Sunday, 11 November 2007

This blog is ruining my life

You out there! Yes you, reader! I have a bone to pick with you. There you sit, slumped in front of your computer with your voyeuristic desires and your wilted pot-plants, casually dipping into my life to satisfy your pathetic need for Thrill. Do you ever stop to thing about me? Huh?! Poor old me, who has to carry the weight of your expectations on his rather shapely and finely formed shoulders? Do you ever think about the effect of your addiction on the Little People?

No, I should think you don’t. Well, here’s a sobering tale to make you think next time before you click.

My life started unravelling last Friday night when, after a gruelling week of mincing around the office designing pretty things I decided to reward myself by watching the DVD box-set of Queer As Folk. I’d been meaning to do this for a while, as being a gay man who has not seen Queer As Folk is a bit like being the only member of the 12 disciples still sporting a foreskin.

I settled myself into the sofa with a bottle of red and a cuddly toy, and delved headfirst into the lives of those three loveable lads from Manchester. I laughed when they laughed, held their hands when they were sad, and cheered when the Evil Homophobe Texan Robot King had his biblical energy core ripped out with the pulsing pink power of gay love. Heady stuff.

Unfortunately, I didn’t read the product safety guidelines that advised against watching this material alone, and so it was that my flatmate came home to find me sobbing into my claret, rocking Booboo the stuffed penguin in my arms, and blubbering about wanting to find a boyfriend.

Now, I have many charming personality traits, ranging from a need to pass judgment on other people’s morals through to an ability to drool my own body mass while sleeping on public transport. However, the most useful off all is the cold metal core of Practicality that our mother has given to all three of her children. Not for us the pathetic self-indulgent pity of the lower classes. No, if you’ve got a problem you make a list of potential solutions in your neatest handwriting, with a numerically weighted list of pros and cons beside each, and you eliminate the weakest options until you are left with a gilded, glittering path forwards.

Here was my list:

1. Stay at home and cry some more. PROS: inexpensive. CONS: no available homosexuals in house.

2. Lure homosexuals into house using a trail of sequins and pink candy. PROS: inexpensive. CONS: likely to attract camp man wearing grandma’s clothing and/or red hood.

3. Answer Guardian classifieds ad for 'Men Seeking Men. PROS: high-likelihood of meeting intelligent, witty tofu-muncher. CONS: see ‘pros’.
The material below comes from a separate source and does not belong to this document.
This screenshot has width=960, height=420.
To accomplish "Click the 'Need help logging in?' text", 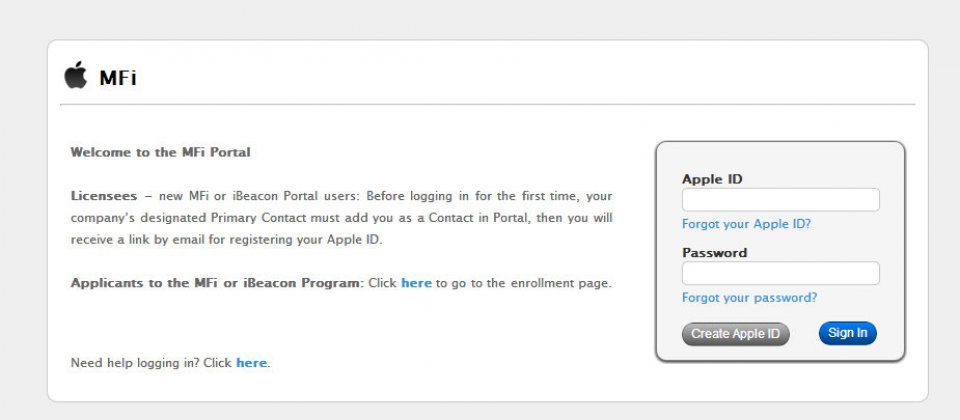I will (135, 363).
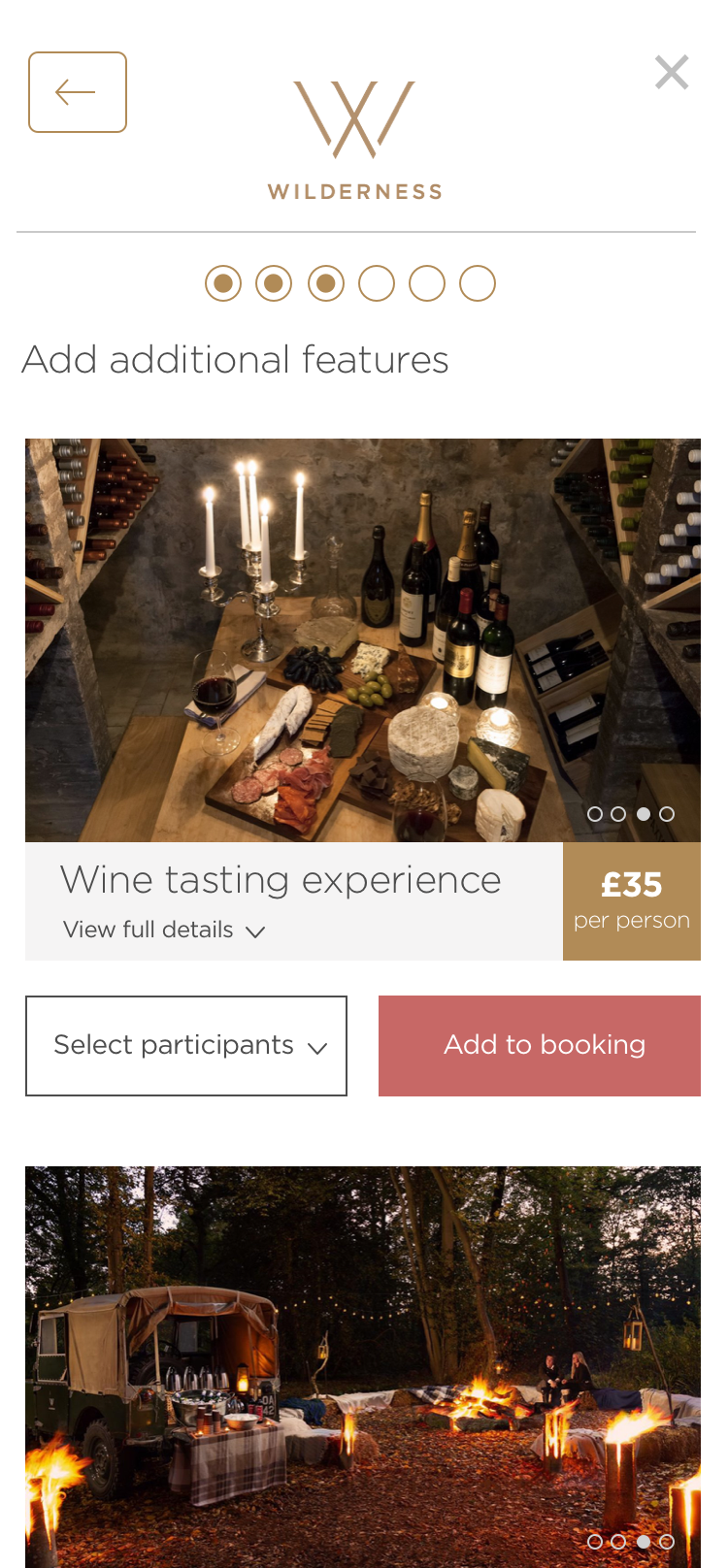
Task: Click the Wine tasting experience title
Action: pyautogui.click(x=281, y=880)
4. Go out to gay bars with friends. PROS: guaranteed great night as can poke fun at freakshow gays. CONS: wing-woman lives in Bath; technique tried on many previous occasions without success; high risk of going home with freakshow.

5. Go out to gay bars alone. PROS: social awkwardness guaranteed to force HW to talk to freakshows; no matter how bad it is will be able to write a blog about it.

And there it is. Point 5 sub-clause 2 pushed me over the edge. It’d been a slow week and I was feeling the pinch, so if I didn’t go out you’d all be hearing about the lint shaped like the face of Mother Teresa I'd found while clipping my toenails.

Saturday November 3rd. 8pm. I arrive at stop number one on my Night Of Gay Horrors. I order myself a vodka tonic, saunter casually around the bar to establish by sexually-charged presence, and come to rest nonchanlantly in a well-lit corner where there is plenty of space for a queue to form.

It takes me about 32 seconds to realise that maintaining a sense of cool approachability while drinking by yourself is about as easy as doing the Timewarp in a wheelchair. My desperation builds as I realise my drink is nearly done and I am looking less like a desirable catch and more like a lonely alcoholic. There’s only one thing for it; I receive an imaginary text.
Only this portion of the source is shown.